*DATA IN THIS EXERCISE*:
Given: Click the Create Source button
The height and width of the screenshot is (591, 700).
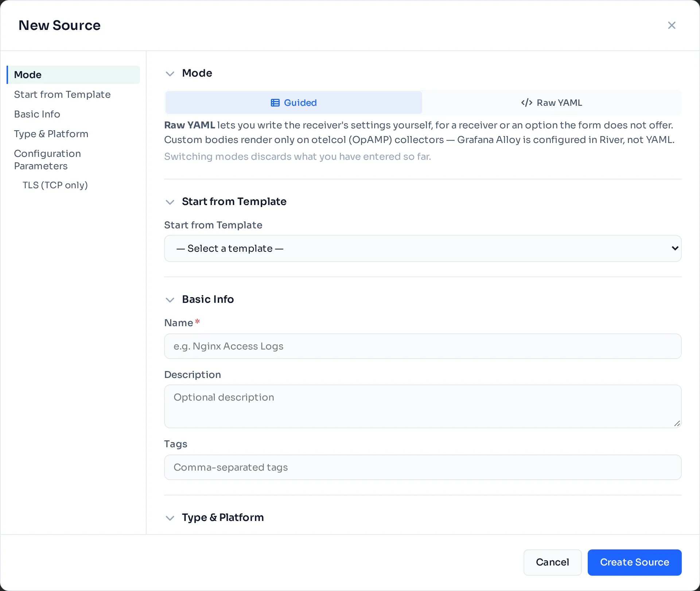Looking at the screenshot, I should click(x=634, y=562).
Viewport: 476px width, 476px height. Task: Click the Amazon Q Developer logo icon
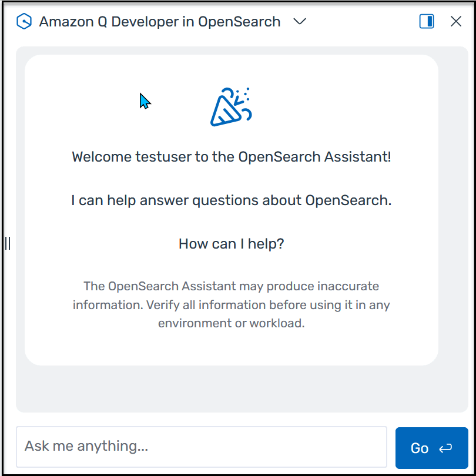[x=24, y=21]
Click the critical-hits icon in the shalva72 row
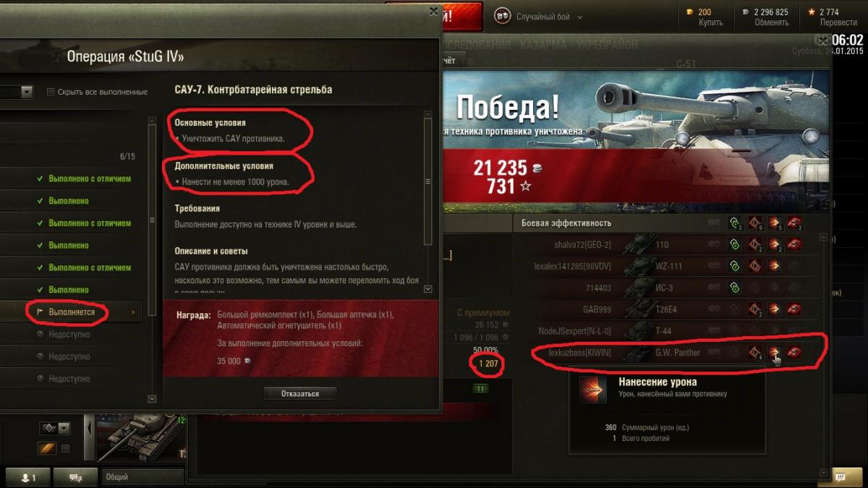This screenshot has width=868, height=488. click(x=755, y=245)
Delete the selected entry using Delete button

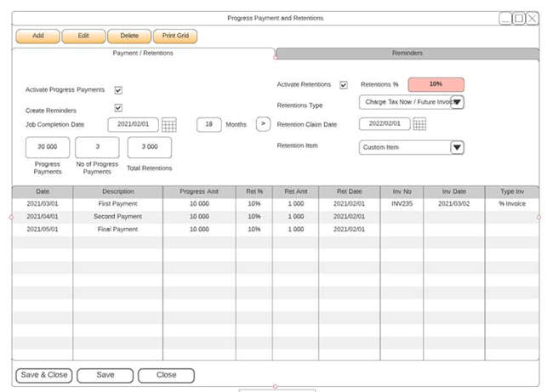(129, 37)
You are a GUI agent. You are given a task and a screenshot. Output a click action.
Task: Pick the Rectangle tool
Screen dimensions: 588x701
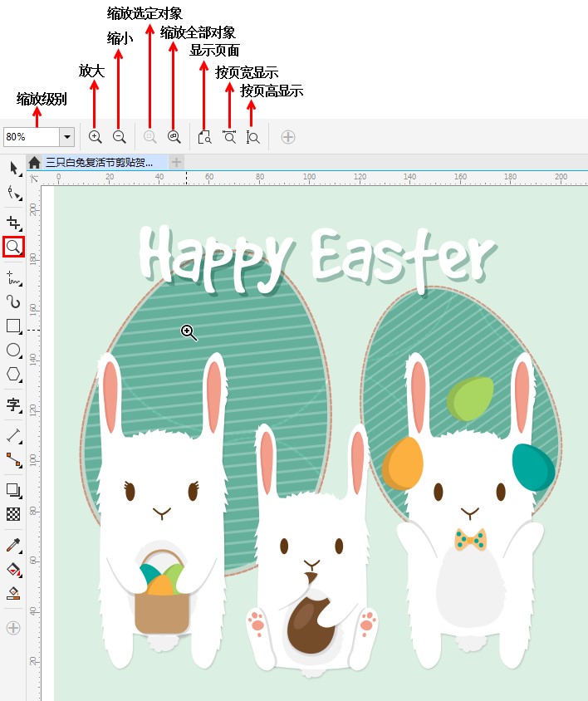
* * *
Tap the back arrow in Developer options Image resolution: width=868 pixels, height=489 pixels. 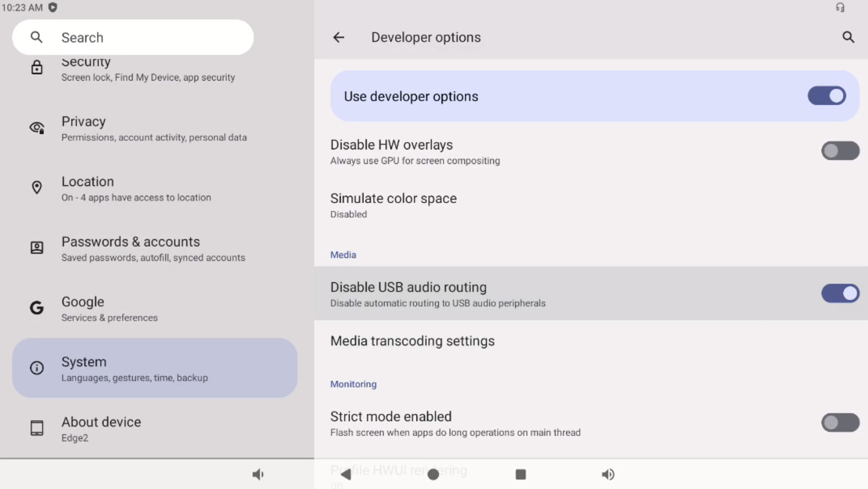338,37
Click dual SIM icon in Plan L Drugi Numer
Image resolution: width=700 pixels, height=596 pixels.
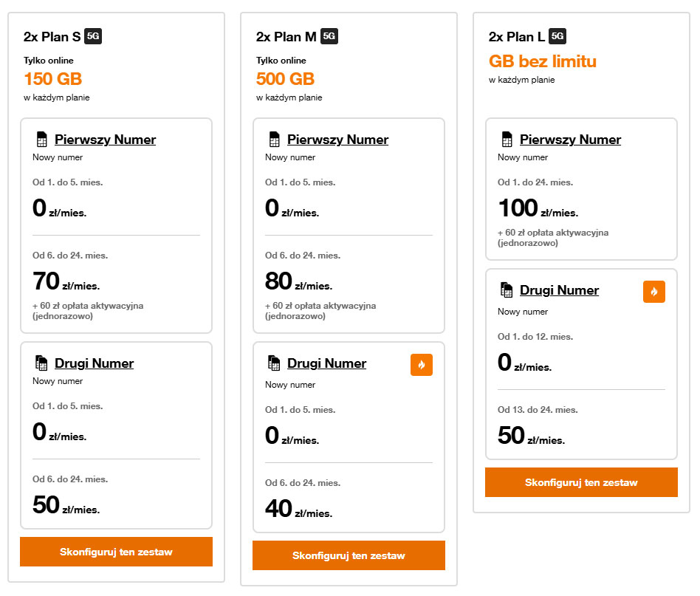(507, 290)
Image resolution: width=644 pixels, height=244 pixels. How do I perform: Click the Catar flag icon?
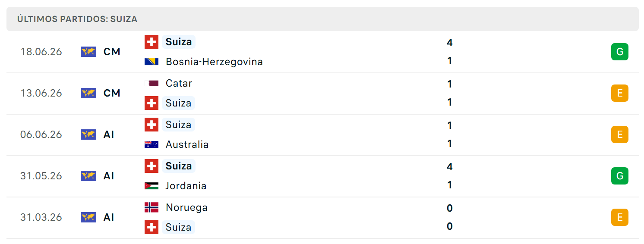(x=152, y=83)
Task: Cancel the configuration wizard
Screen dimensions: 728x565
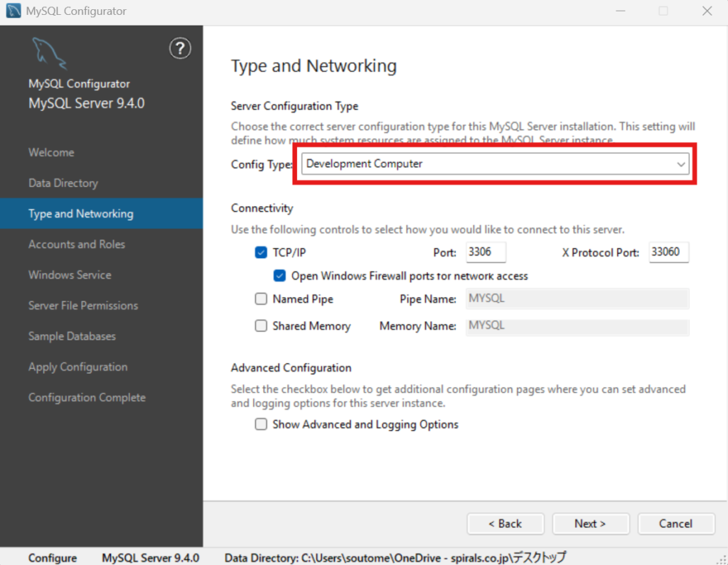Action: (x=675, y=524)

*PROBLEM TO SOLVE*:
Using the records above, repeat exactly the run of lines that starts with the line with "Given: Click the Create Source button" and goes on through the line with "Screen dimensions: 588x701"; omit each picture.

*REPLY*:
Given: Click the Create Source button
The height and width of the screenshot is (591, 700).
Looking at the screenshot, I should click(x=634, y=562).
Viewport: 476px width, 476px height. Task: Click the Amazon Q Developer logo icon
[x=24, y=21]
Click the critical-hits icon in the shalva72 row
This screenshot has width=868, height=488. click(x=755, y=245)
Delete the selected entry using Delete button

(129, 37)
You are a GUI agent. You are given a task and a screenshot. Output a click action.
Task: Pick the Rectangle tool
Screen dimensions: 588x701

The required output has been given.